### TEXT:
═══
Thursday, April 18, 2019

My Grandfather (Reinhardt Theodore)

I was pitching a fit; it was my day to ride our pony and my visiting cousin was on him. Suddenly my Grandmother quietly said to me “Your Grandfather thinks so highly of you; how do you think this would make him feel?” I was stunned to silence. I hadn’t known that my Grandfather even knew I existed. He lived in a higher world than I, benignly remote; he was always in the background, quietly smoking his cigars.  I don’t remember ever talking to him, but I recall him sitting in their Living room, with a spittoon and a totem of chewed gum next to him.

He sang for weddings and funerals in his beautiful tenor voice. My Aunt Darlene often accompanied him with her flawless soprano (a they did at my wedding). My aunts sang when they did dishes ranging, from alto to soprano. Aunt Angeline had her own radio show when I was growing up singing and playing the guitar, and probably accordion, but that’s another story.

Grandpa’s hands were legend they were so big. Forgetting his sports jacket in the car that drove off with a relative after my sister’s wedding, he borrowed my Father’s for pictures and had a hard time getting his hands through the sleeves.
═══
### GIVEN DATA:
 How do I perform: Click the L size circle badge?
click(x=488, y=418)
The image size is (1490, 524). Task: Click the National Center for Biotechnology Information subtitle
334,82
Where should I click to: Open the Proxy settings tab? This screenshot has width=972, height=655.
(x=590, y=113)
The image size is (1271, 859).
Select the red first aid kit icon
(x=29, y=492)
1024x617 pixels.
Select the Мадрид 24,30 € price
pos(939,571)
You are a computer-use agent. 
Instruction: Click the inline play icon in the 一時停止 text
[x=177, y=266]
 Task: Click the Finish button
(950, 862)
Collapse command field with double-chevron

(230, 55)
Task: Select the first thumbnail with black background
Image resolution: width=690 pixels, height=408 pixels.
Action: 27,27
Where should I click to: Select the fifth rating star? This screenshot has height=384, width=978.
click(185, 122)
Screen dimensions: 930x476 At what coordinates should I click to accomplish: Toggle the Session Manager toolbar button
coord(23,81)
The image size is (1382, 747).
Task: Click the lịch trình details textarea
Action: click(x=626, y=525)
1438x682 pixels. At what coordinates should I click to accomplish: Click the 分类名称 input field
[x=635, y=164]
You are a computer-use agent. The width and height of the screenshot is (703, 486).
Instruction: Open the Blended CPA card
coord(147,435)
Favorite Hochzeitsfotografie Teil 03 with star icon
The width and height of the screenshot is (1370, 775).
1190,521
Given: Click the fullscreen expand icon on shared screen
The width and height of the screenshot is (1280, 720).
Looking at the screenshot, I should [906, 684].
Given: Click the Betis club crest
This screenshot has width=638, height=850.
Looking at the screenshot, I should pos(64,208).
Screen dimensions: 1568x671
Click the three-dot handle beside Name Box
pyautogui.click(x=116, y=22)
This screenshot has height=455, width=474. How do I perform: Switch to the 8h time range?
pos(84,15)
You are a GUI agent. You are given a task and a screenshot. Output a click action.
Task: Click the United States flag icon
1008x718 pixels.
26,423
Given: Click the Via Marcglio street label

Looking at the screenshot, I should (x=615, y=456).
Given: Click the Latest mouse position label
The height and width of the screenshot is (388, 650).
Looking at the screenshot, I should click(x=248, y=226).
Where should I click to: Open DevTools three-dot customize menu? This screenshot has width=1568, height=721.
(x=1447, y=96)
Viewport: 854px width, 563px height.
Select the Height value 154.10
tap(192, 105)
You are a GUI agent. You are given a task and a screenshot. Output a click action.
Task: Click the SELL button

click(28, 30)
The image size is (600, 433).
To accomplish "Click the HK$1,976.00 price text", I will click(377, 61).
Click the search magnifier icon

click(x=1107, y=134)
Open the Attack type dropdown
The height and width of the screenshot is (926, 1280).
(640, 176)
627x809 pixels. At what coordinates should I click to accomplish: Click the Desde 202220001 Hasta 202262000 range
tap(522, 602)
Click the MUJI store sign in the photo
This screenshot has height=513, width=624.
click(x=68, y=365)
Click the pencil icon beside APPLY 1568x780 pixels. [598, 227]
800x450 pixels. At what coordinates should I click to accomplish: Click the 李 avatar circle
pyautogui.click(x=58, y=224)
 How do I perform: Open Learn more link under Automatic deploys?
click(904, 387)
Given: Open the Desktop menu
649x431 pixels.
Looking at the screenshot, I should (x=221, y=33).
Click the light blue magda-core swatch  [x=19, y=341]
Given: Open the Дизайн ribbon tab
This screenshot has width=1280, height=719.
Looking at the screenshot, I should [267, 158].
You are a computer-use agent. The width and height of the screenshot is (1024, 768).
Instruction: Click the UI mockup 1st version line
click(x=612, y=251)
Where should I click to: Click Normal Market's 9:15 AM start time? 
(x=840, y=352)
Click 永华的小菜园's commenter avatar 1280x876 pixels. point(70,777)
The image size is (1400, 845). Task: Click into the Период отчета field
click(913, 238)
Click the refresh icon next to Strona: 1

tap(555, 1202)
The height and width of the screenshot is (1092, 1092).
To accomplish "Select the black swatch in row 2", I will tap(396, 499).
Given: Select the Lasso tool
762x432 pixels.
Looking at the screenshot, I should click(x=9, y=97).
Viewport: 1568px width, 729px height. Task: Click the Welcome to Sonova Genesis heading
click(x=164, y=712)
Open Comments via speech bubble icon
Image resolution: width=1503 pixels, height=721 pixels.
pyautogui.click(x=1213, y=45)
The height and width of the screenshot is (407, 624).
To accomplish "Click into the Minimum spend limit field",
═══
### WHAT THE TASK REQUIRES:
Can you sum up the text about the grandfather in two sentences? The rows come from a separate source.

### TASK SOLUTION:
During a tantrum over the pony, the writer's grandmother said the grandfather thought highly of the writer, which came as a shock because he had seemed remote, always in the background quietly smoking cigars. He sang tenor at weddings and funerals, often with Aunt Darlene on soprano, and his hands were so big that he had trouble getting them through the sleeves of the jacket he borrowed from the writer's father.